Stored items
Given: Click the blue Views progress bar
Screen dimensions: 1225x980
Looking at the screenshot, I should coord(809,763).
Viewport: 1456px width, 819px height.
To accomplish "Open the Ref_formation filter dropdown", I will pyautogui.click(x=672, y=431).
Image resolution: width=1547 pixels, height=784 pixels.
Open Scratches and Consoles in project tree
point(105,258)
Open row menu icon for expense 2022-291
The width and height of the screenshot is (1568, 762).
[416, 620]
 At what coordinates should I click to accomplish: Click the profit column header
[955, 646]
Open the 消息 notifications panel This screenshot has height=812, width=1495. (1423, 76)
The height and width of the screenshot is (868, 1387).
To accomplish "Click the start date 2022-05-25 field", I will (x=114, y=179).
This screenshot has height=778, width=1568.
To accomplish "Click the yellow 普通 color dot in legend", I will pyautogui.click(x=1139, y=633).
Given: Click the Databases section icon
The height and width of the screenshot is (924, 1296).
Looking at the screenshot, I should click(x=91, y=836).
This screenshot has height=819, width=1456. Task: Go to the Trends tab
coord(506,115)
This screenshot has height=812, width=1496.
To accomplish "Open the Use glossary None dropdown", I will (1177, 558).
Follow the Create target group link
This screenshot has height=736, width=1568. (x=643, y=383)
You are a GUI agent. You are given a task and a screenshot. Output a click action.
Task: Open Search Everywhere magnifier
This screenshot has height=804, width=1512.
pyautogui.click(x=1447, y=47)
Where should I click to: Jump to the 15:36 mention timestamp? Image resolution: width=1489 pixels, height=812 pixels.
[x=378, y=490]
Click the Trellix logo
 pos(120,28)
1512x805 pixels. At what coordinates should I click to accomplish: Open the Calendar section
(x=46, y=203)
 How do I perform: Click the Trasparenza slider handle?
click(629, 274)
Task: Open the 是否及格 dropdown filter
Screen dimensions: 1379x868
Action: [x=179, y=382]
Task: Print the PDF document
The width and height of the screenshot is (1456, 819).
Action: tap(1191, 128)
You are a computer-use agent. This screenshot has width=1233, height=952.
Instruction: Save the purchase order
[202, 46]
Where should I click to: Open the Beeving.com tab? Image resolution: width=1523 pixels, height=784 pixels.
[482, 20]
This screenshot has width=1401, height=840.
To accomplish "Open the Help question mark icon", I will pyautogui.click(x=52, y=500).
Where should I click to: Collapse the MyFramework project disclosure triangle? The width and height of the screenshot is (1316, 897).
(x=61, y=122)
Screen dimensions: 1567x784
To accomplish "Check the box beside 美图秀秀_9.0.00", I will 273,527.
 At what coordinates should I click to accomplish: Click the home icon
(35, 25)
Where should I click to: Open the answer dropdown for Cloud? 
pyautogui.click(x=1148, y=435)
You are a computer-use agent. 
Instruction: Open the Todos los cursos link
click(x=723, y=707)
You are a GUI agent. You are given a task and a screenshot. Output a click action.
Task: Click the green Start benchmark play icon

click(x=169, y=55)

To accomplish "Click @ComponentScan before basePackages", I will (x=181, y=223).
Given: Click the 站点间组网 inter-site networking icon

### Exercise directions
Copy each entry exactly, leaving every line as it is.

### Expected answer
Given: Click the blue Views progress bar
Screen dimensions: 1225x980
Looking at the screenshot, I should coord(809,763).
Viewport: 1456px width, 819px height.
To accomplish "Open the Ref_formation filter dropdown", I will pyautogui.click(x=672, y=431).
Image resolution: width=1547 pixels, height=784 pixels.
Open Scratches and Consoles in project tree
point(105,258)
Open row menu icon for expense 2022-291
The width and height of the screenshot is (1568, 762).
[416, 620]
 At what coordinates should I click to accomplish: Click the profit column header
[955, 646]
Open the 消息 notifications panel This screenshot has height=812, width=1495. (1423, 76)
The height and width of the screenshot is (868, 1387).
To accomplish "Click the start date 2022-05-25 field", I will (x=114, y=179).
This screenshot has height=778, width=1568.
To accomplish "Click the yellow 普通 color dot in legend", I will pyautogui.click(x=1139, y=633).
Given: Click the Databases section icon
The height and width of the screenshot is (924, 1296).
Looking at the screenshot, I should click(x=91, y=836).
This screenshot has height=819, width=1456. Task: Go to the Trends tab
coord(506,115)
This screenshot has height=812, width=1496.
To accomplish "Open the Use glossary None dropdown", I will (1177, 558).
Follow the Create target group link
This screenshot has height=736, width=1568. (x=643, y=383)
You are a GUI agent. You are given a task and a screenshot. Output a click action.
Task: Open Search Everywhere magnifier
This screenshot has height=804, width=1512.
pyautogui.click(x=1447, y=47)
Where should I click to: Jump to the 15:36 mention timestamp? Image resolution: width=1489 pixels, height=812 pixels.
[x=378, y=490]
Click the Trellix logo
 pos(120,28)
1512x805 pixels. At what coordinates should I click to accomplish: Open the Calendar section
(x=46, y=203)
 How do I perform: Click the Trasparenza slider handle?
click(629, 274)
Task: Open the 是否及格 dropdown filter
Screen dimensions: 1379x868
Action: [x=179, y=382]
Task: Print the PDF document
The width and height of the screenshot is (1456, 819).
Action: tap(1191, 128)
You are a computer-use agent. This screenshot has width=1233, height=952.
Instruction: Save the purchase order
[202, 46]
Where should I click to: Open the Beeving.com tab? Image resolution: width=1523 pixels, height=784 pixels.
[482, 20]
This screenshot has width=1401, height=840.
To accomplish "Open the Help question mark icon", I will pyautogui.click(x=52, y=500).
Where should I click to: Collapse the MyFramework project disclosure triangle? The width and height of the screenshot is (1316, 897).
(x=61, y=122)
Screen dimensions: 1567x784
To accomplish "Check the box beside 美图秀秀_9.0.00", I will 273,527.
 At what coordinates should I click to accomplish: Click the home icon
(35, 25)
Where should I click to: Open the answer dropdown for Cloud? 
pyautogui.click(x=1148, y=435)
You are a computer-use agent. 
Instruction: Open the Todos los cursos link
click(x=723, y=707)
You are a GUI agent. You are given a task and a screenshot. Output a click action.
Task: Click the green Start benchmark play icon

click(x=169, y=55)

To accomplish "Click @ComponentScan before basePackages", I will (x=181, y=223).
Given: Click the 站点间组网 inter-site networking icon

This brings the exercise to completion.